Chico State welcomes teachers from across the world


Photo taken Sep. 25 by Heather Hacking.

Theophile Dusenge of Rwanda, Esra Poyraz of Turkey, Tin Nguyen of Vietnam, Tracy-Lee Edwards of Saouth Africa, Marina Yurovskaya of Russia, Bassanio Gumpo of Zimbabwe, Ousmane Ba of Burkina Faso, Jimena Sanchez of Equador, Sachin Paul of Bangladesh; Bridget Awaadem of Ghana, Ivannia Arias Zuniga of Costa Rica, Day Iamprae of Thailand, Clement Nyirenda of Malawi, Nurul Faznur of Malaysia, and Praew Polkaew of Thailand visiting CSU Chico as part of the Fulbright program for cultural and educational exchange.

Chico State welcomed 16 teachers from across the globe for a six-week exchange of cultures and ideas.

The teachers arrived in Chico from 15 different countries as a part of the Fulbright Teaching Excellence and Achievement program on Sep 14.

The Fulbright program is funded by the Education and Cultural Affairs Department of the U.S. Department of State and the IREX organization. IREX, a global leadership-based developmental and education program, has been selective in choosing which universities receive the contract to host teachers. Chico State is one of the few the program works with regularly.

Tracy-Lee Edwards, from South Africa, said that everyone in the program wants to change society through teaching. She hopes to ensure equality in education by decolonizing the education system.

Tracy-Lee Edwards, a teacher from South Africa here at CSU Chico with the Fulbright program for cultural exchange. Photo taken Sep. 24 by Ava Norgrove

When Edwards found out about the program, she realized it was an opportunity to expand her worldview and her teaching skills. She said that collaborating with people from differing cultures on topics like race and sexuality has given her important new skills to take back to her own classroom. 
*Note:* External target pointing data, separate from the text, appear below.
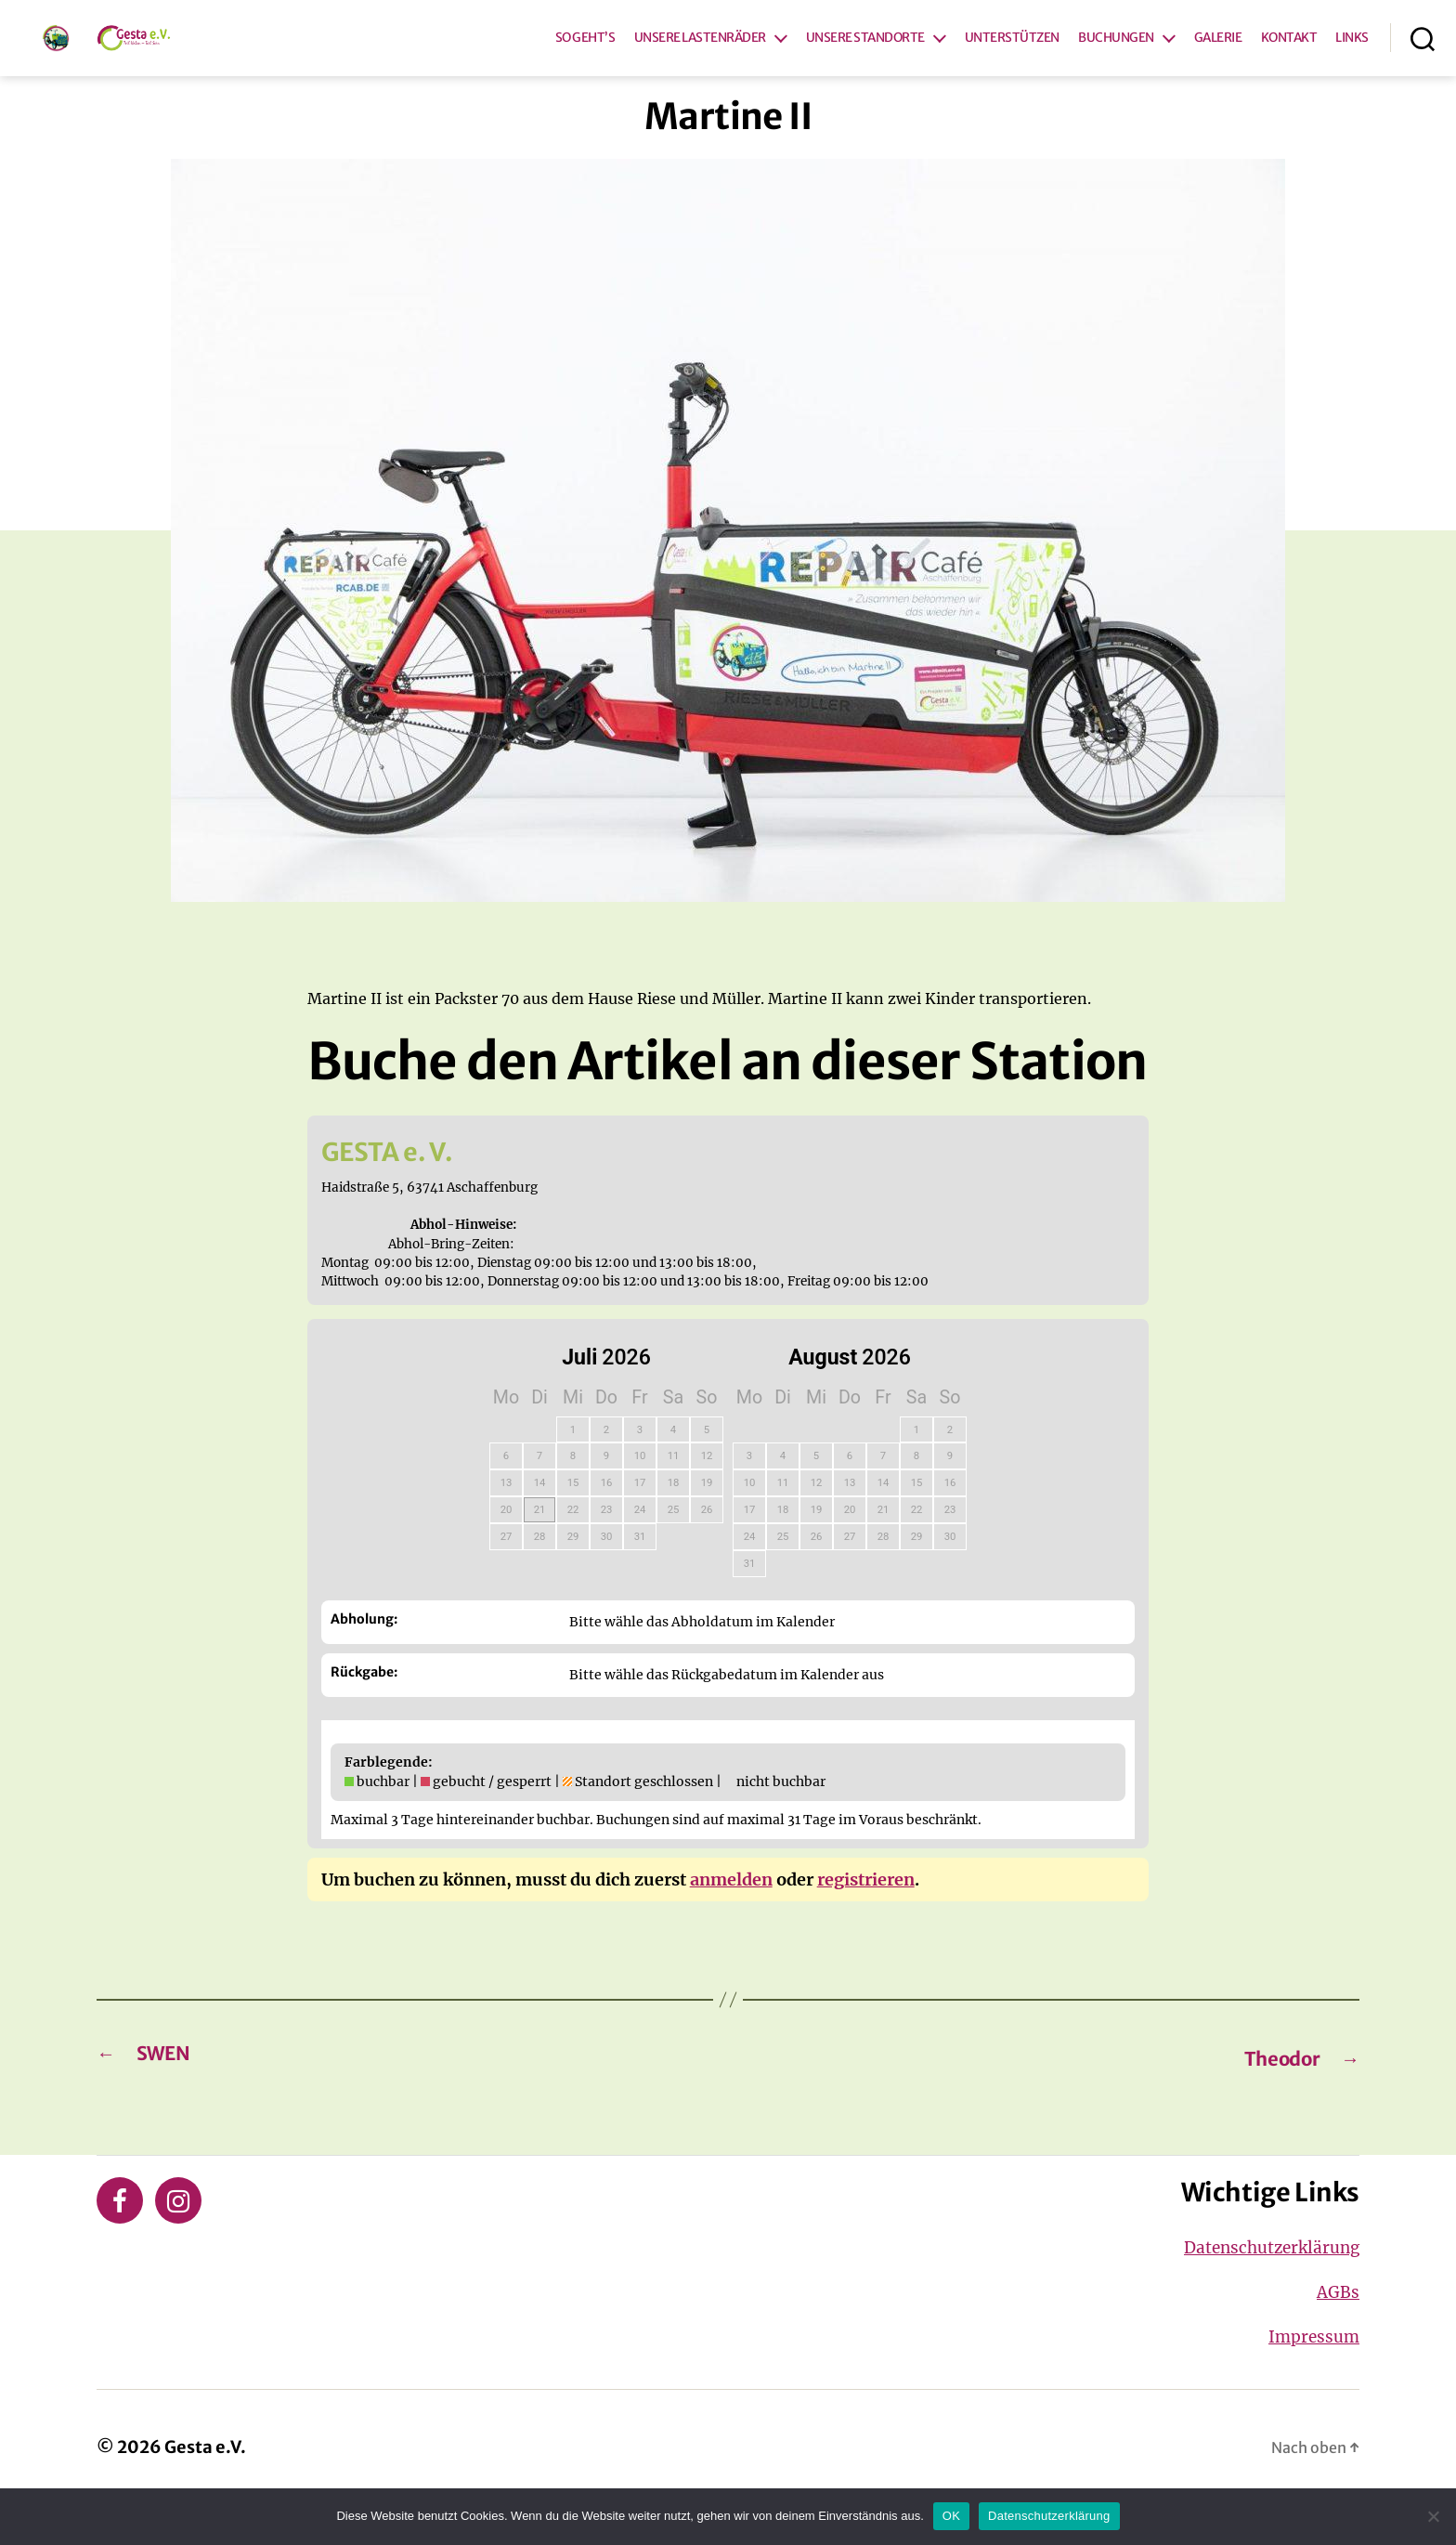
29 (573, 1574)
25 (674, 1547)
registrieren (866, 1916)
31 (640, 1574)
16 (607, 1520)
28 (540, 1574)
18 (674, 1520)
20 (506, 1547)
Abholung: (364, 1657)
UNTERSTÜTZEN (1012, 56)
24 (640, 1547)
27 (506, 1574)
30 (607, 1574)
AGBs (1336, 2330)
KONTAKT (1289, 56)
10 (640, 1493)
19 (707, 1520)
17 (640, 1520)
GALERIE (1218, 56)
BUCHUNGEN (1116, 56)
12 (707, 1493)
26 (707, 1547)
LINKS (1352, 56)
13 (506, 1520)
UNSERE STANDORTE (865, 56)
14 (540, 1520)
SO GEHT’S (585, 56)
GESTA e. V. (407, 1186)
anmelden (731, 1916)
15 (573, 1520)
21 (540, 1547)
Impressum (1308, 2375)
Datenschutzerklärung (1259, 2286)
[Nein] (1433, 2516)
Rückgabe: (364, 1709)
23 (607, 1547)
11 (674, 1493)
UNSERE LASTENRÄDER (700, 56)
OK (951, 2516)
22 (573, 1547)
Falah Wannas, from Iraq, said that seeing the dynamics between teacher and student in inquiry-based learning was eye opening. He is passionate about continuously learning more about the world and how education shapes future generations. He felt that this ultimately creates a better world for us all.

Falah Wannas, a teacher from Iraq here at CSU Chico with the Fulbright program for cultural exchange. Photo taken Sep. 24 by Ava Norgrove.

A majority of the 16 educators in the program teach English, and this became a common ground for them. They felt that the English classroom was not just a space for the subject to be taught, but also a communal space where social change could happen.

“We’re all teachers from around the globe,” Wannas said. “We teach the same subject around the world in order to change the reality of the world. No one is bigger, no one is smaller.”

Edwards was afraid when she arrived in America that she would have a hard time finding common ground with the diverse group. She was shocked to find that she felt an instant connection to the other teachers despite stark language and culture barriers.

“When you have like-minded people in a room the language barrier dissipates,” Edwards said. “We all have this common goal of making the world a better place using education.”

Edwards and Wannas see education as a lifestyle, not a job. They view teaching as a lifelong commitment to work with the youth of the world to build a more kind and equal society for all.

The Fulbright program is a space of inspiration and hope for the teachers in their goal to make this dream a reality.

Edwards said. “We all can’t wait to go back to our countries and do something amazing.” 

Applying and being accepted into the program is no easy feat. The process is long and arduous, taking nearly a year to complete and filled with rigorous self-reflection, testing and interview rounds.

Wannas talked about the hours of testing, elimination rounds and more testing that he went through to come here. He just wanted to make it here, he said, and to learn and grow and become a better teacher for his students.

The majority of the visiting teachers had been waiting since 2019 for acceptance into the program after COVID-19 brought the world to a screeching halt. 

“A lot of us had given up and felt like it was never going to happen, we weren’t part of this program,” Edwards said. “We never thought it would really happen.”

Charles Zartman, a professor at Chico State and the director for The Center for Bilingual/Multicultural Studies and International Training Programs, has been teaching since 1975. He began with a Latinx-focused program at a high school on the U.S.-Mexico border.

Surrounded by so much diversity and differing culture from his own, he saw just how important this field was. He dedicated the rest of his career to training the leaders of cultural programs and working to foster the celebration of diversity in education.

Zartman said he was inspired by the visiting teachers.

“They’ve all been selected for a reason and that’s because they’re truly bright lights in their respective countries,” he said. “It’s such a joy to be around such capable, thoughtful, wonderful people.”

Heather Hacking, program manager for International Training at Chico State and acting host for the group, has organized excursions and cultural trips in places like San Francisco and Fort Bragg. 

She hopes to share with them a small part of the home she has come to love here in California.

“There’s never a better time in the world to have a better understanding of each other and to bridge cultural gaps, maybe now more than ever,” Hacking said.